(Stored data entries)
+--

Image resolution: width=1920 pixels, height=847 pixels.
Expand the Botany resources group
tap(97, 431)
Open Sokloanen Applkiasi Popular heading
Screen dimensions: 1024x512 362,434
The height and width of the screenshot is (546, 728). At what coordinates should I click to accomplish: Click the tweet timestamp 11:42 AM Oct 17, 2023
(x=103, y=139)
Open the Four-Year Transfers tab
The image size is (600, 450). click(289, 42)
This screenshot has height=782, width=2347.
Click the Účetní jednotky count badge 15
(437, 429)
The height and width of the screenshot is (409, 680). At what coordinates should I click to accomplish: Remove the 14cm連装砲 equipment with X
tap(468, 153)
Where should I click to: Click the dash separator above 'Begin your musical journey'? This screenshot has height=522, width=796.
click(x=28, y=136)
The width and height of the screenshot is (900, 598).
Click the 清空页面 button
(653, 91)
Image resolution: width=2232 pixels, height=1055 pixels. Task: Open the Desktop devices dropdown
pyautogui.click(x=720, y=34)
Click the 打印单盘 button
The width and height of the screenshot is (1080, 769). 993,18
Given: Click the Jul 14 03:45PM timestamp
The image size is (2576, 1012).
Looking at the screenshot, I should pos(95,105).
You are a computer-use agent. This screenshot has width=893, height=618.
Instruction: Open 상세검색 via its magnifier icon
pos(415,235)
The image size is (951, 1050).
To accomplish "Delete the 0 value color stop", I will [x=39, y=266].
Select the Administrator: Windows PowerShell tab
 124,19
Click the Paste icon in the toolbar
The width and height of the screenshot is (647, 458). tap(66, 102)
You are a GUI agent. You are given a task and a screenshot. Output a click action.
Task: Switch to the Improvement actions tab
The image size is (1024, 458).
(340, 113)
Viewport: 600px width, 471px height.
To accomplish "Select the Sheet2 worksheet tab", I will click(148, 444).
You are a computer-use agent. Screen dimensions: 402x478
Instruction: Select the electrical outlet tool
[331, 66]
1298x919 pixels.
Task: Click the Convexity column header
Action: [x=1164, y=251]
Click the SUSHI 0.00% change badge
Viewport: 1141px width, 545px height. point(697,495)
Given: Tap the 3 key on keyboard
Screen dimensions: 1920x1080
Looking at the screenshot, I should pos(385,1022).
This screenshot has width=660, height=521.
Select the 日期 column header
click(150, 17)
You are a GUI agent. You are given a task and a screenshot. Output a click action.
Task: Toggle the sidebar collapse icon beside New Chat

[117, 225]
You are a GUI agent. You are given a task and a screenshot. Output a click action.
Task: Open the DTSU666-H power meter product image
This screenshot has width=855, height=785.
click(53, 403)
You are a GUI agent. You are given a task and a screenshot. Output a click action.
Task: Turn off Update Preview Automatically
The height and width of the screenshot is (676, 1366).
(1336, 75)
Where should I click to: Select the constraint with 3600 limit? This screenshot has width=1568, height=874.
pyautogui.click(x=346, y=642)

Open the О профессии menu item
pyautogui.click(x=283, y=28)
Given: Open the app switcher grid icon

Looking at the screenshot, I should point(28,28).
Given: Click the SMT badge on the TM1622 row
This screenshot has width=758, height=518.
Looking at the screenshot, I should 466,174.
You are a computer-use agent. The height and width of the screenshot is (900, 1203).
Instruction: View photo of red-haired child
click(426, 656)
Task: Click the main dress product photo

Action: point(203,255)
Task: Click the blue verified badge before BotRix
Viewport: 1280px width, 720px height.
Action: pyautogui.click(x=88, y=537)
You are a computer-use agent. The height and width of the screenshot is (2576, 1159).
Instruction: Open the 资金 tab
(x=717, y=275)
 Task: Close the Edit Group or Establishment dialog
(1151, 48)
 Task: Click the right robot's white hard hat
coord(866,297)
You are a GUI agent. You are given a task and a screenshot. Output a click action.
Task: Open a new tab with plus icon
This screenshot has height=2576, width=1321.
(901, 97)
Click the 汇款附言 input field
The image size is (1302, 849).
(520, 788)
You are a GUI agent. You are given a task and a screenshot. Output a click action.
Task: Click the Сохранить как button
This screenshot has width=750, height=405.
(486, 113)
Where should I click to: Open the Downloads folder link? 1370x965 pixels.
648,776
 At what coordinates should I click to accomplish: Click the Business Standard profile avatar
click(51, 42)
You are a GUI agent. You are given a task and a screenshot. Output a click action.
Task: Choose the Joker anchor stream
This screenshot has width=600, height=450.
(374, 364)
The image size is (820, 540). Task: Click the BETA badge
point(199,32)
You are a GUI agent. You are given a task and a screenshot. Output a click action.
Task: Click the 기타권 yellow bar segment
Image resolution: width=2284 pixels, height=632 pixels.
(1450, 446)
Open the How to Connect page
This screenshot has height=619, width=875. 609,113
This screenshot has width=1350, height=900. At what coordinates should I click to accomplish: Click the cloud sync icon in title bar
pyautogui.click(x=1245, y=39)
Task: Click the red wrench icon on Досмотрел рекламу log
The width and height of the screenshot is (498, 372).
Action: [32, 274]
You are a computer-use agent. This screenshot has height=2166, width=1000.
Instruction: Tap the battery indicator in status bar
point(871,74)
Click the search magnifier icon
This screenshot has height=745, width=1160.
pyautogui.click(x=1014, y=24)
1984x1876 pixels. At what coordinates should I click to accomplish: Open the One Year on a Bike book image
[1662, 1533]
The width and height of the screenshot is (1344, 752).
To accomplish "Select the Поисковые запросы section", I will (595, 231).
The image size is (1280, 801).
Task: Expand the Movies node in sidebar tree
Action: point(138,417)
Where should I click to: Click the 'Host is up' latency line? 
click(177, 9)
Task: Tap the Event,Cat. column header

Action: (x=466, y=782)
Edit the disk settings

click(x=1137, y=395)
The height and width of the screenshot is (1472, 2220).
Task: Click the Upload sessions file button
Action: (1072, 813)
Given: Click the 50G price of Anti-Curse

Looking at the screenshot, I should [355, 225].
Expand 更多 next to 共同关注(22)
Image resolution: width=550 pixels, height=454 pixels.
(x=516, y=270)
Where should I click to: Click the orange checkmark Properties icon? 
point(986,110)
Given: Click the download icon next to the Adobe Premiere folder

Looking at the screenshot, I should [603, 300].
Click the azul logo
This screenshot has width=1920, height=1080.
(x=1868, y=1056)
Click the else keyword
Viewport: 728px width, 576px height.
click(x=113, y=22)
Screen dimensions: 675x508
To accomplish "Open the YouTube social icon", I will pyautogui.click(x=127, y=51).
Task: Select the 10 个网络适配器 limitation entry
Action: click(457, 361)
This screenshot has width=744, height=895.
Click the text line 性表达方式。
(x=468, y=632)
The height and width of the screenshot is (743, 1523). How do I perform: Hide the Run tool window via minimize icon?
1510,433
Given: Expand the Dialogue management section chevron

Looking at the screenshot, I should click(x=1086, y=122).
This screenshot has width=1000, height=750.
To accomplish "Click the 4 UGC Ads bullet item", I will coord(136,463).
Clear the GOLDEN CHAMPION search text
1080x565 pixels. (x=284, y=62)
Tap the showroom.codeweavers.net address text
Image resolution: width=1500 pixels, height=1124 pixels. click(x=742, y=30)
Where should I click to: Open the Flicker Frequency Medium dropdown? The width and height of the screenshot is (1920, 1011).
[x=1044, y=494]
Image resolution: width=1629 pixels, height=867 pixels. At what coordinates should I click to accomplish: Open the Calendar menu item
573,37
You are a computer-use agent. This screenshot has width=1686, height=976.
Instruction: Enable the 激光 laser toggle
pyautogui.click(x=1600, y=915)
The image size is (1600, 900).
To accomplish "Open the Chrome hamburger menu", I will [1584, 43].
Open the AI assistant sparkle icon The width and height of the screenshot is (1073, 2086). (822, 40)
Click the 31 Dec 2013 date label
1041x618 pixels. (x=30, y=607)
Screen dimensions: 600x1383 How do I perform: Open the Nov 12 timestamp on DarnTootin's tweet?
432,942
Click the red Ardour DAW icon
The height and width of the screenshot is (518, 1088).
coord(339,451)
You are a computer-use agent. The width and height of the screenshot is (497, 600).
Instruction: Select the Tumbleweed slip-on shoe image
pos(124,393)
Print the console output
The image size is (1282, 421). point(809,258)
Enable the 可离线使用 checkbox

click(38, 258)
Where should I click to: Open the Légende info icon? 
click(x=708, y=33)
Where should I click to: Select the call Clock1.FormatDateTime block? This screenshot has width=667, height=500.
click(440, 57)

+--

Which lines above contain the word "computer"? Show each of them.

You are a computer-use agent. This screenshot has width=893, height=618.
You are a computer-use agent. Screen dimensions: 402x478
You are a computer-use agent. The height and width of the screenshot is (900, 1203).
You are a computer-use agent. The height and width of the screenshot is (2576, 1159).
You are a computer-use agent. This screenshot has height=2166, width=1000.
You are a computer-use agent. This screenshot has width=1686, height=976.
You are a computer-use agent. The width and height of the screenshot is (497, 600).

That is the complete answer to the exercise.